Tak hanya itu, pelaku juga kerap datang ke hotel pada pukul 02.00 hingga 03.00 WIB, saat petugas resepsionis berada dalam kondisi kurang waspada. Pelaku berpura-pura hendak melakukan proses check-out, padahal identitasnya tidak pernah tercatat sebagai tamu hotel.
Tingkatkan Kewaspadaan
Susi menjelaskan, pelaku selalu berganti nomor WhatsApp, nama profil, hingga akun dompet digital yang digunakan untuk meminta pengembalian dana. Modus tersebut dilakukan agar pihak hotel percaya dan segera mentransfer uang, padahal pembayaran awal tidak pernah dilakukan.
Meski hingga kini belum ada hotel yang mengalami kerugian materi, upaya penipuan tersebut dinilai sangat meresahkan dan berpotensi merugikan dunia perhotelan.
“Alhamdulillah belum ada hotel yang benar-benar mengalami kerugian. Namun, kejadian ini sangat sering terjadi dan cukup mengganggu operasional. Salah satu hotel yang paling sering menjadi sasaran adalah Hotel Santika,” katanya.

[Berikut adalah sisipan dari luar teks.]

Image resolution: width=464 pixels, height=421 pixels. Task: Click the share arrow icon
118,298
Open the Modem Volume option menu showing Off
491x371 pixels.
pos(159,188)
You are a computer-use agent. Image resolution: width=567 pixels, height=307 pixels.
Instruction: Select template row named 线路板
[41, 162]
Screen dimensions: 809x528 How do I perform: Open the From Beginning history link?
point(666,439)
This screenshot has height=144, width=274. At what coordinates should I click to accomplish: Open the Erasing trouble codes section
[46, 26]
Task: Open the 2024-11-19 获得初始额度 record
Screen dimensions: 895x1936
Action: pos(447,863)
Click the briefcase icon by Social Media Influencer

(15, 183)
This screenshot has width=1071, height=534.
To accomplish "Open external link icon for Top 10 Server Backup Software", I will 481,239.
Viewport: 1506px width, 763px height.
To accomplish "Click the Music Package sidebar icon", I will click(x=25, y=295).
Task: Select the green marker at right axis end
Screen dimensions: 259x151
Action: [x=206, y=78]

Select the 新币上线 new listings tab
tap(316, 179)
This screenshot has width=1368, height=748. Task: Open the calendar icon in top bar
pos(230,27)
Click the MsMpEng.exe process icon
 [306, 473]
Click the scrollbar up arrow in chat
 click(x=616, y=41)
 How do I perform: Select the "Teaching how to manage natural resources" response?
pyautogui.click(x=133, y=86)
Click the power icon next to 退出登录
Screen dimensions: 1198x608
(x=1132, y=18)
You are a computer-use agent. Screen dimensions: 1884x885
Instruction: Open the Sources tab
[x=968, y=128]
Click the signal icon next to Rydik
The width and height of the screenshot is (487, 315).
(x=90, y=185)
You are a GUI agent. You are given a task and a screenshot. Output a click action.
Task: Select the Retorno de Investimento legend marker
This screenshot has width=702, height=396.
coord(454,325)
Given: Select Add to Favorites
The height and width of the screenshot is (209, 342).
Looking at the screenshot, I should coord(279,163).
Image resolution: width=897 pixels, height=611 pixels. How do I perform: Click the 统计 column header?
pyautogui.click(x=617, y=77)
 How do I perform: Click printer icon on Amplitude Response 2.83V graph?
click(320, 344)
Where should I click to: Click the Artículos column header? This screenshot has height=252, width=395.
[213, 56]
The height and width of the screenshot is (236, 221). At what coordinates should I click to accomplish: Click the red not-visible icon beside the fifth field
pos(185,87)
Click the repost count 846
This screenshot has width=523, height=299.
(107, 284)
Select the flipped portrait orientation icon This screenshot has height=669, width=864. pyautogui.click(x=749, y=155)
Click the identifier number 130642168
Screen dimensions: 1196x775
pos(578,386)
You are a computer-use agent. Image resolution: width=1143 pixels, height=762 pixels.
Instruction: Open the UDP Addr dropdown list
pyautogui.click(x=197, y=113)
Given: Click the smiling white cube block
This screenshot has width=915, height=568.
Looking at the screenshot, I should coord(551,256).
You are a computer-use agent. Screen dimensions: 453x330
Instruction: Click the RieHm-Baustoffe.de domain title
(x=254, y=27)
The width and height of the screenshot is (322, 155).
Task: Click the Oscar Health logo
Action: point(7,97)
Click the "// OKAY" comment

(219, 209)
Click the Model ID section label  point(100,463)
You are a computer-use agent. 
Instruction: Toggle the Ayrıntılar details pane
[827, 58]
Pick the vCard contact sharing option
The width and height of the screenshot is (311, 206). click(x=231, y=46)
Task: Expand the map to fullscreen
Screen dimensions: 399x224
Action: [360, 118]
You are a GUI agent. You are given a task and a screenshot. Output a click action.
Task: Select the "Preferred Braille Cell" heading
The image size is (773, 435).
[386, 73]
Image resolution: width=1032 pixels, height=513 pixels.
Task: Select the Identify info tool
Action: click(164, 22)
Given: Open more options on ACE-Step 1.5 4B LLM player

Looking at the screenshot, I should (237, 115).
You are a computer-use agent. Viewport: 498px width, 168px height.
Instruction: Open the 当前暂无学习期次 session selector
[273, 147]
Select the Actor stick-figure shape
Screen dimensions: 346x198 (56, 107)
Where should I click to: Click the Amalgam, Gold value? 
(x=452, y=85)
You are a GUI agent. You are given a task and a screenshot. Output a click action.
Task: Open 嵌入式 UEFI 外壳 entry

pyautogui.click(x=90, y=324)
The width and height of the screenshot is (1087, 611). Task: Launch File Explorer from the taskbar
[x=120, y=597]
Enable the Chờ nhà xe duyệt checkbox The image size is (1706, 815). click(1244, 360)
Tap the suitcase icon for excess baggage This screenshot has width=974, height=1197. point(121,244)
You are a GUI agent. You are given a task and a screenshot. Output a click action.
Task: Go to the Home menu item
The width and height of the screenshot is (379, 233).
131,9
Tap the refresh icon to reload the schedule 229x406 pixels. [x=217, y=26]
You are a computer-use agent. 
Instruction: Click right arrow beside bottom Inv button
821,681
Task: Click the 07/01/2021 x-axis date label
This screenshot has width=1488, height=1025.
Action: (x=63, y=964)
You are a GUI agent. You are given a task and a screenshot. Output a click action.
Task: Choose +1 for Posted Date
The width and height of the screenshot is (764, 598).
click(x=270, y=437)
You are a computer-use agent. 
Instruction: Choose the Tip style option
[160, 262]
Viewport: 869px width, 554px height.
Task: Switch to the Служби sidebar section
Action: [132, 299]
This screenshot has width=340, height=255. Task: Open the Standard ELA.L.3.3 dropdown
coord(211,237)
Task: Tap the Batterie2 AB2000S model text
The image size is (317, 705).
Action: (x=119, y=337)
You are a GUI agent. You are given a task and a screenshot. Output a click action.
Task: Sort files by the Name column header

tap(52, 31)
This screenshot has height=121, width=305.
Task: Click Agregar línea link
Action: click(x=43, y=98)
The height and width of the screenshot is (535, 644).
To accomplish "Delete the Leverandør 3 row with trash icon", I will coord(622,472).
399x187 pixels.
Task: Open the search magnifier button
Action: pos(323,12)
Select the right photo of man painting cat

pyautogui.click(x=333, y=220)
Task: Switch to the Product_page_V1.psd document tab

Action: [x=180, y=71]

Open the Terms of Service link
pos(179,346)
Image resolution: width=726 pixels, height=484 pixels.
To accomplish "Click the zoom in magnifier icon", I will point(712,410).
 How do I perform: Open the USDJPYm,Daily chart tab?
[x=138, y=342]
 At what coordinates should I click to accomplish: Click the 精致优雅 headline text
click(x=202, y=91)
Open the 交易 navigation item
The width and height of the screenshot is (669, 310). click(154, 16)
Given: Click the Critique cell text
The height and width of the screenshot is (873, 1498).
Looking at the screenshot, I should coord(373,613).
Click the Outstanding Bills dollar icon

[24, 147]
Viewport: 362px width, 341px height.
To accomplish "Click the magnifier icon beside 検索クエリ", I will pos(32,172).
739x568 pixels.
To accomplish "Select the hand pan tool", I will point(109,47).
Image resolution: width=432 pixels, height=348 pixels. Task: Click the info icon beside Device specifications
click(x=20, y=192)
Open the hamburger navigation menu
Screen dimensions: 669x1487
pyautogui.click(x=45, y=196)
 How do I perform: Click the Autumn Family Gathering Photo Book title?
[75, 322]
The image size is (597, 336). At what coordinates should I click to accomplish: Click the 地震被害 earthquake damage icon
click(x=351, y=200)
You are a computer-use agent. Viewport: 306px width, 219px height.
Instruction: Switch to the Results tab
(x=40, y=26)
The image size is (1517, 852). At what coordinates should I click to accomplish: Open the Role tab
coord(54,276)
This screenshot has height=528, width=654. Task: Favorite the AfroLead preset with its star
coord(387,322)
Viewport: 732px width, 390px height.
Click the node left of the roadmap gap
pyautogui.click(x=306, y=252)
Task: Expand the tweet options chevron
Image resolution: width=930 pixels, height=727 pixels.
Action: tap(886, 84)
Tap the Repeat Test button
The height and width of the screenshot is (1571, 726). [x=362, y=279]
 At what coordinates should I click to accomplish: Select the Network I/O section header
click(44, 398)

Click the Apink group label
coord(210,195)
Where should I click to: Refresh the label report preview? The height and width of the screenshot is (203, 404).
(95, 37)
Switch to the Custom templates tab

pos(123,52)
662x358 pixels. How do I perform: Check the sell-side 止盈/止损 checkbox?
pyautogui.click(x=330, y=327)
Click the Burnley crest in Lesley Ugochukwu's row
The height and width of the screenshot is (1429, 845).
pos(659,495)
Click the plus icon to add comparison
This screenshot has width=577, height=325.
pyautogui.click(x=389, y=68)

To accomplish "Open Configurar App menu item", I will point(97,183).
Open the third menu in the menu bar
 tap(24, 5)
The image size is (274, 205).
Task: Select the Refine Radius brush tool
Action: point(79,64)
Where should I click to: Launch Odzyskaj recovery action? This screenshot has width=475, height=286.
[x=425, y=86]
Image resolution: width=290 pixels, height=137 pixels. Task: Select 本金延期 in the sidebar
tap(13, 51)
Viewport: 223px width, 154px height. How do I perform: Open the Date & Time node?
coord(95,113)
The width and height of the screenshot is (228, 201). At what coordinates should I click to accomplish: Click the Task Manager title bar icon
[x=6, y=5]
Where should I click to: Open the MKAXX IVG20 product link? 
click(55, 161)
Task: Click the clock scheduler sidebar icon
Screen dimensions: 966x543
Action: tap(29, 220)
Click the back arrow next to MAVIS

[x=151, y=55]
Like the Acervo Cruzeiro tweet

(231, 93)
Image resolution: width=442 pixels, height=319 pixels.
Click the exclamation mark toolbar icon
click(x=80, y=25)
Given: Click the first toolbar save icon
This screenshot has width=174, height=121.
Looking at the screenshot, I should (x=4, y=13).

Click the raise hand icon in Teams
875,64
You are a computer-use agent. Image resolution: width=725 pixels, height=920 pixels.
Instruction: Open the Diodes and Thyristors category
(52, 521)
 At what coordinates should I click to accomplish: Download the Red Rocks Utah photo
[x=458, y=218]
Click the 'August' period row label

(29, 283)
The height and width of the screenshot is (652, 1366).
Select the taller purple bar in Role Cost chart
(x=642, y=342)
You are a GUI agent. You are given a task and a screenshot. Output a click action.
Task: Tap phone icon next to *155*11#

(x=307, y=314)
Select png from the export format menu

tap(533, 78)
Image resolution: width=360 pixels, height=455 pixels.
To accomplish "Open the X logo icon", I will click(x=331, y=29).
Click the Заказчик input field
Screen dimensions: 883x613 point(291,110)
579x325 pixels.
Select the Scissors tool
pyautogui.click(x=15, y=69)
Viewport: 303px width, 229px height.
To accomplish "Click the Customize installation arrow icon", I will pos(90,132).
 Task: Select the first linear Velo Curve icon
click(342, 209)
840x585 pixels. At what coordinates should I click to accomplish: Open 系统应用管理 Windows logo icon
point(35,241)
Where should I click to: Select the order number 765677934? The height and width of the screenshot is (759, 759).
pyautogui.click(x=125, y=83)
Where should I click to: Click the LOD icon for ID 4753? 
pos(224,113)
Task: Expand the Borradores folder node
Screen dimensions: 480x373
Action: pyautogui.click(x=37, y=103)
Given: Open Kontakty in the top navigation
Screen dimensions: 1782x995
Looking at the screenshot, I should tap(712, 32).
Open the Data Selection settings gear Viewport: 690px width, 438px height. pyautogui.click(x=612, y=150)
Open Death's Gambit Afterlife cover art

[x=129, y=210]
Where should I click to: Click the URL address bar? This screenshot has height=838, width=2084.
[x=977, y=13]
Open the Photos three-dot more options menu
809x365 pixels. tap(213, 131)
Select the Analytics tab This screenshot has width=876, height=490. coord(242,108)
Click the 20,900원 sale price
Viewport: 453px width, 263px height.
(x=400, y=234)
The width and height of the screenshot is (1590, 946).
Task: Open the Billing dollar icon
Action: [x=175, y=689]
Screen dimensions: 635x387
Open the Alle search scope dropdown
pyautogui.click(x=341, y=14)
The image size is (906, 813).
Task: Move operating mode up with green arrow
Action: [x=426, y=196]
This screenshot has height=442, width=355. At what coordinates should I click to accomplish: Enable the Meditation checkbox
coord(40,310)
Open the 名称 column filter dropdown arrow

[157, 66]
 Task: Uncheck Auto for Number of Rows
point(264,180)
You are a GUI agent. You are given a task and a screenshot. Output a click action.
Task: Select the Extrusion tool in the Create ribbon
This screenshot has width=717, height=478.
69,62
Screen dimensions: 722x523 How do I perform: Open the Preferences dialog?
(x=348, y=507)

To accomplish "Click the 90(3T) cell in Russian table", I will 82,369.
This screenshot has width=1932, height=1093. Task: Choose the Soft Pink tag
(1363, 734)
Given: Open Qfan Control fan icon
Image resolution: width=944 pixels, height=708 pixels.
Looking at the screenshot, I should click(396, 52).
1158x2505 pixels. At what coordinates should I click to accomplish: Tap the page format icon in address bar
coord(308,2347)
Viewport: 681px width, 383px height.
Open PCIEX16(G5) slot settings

PHRI Kota Tasikmalaya telah melaporkan kasus tersebut kepada pihak kepolisian dan mengimbau seluruh pengelola hotel agar selalu melakukan verifikasi pembayaran sebelum mengembalikan dana kepada tamu.
Selain membuat laporan ke Polres, pihak hotel juga telah mengadukan kasus ini kepada Kementerian Komunikasi dan Digital (Komdigi), serta mengumpulkan berbagai barang bukti berupa tangkapan layar percakapan, nomor telepon pelaku, bukti transfer palsu, dan catatan waktu kejadian.
PHRI mengingatkan seluruh pelaku usaha perhotelan agar tidak mudah percaya terhadap bukti transfer yang dikirim melalui aplikasi percakapan. Setiap transaksi harus dipastikan terlebih dahulu telah benar-benar masuk ke rekening hotel sebelum memberikan layanan maupun mengembalikan dana kepada pihak yang mengaku sebagai pelanggan.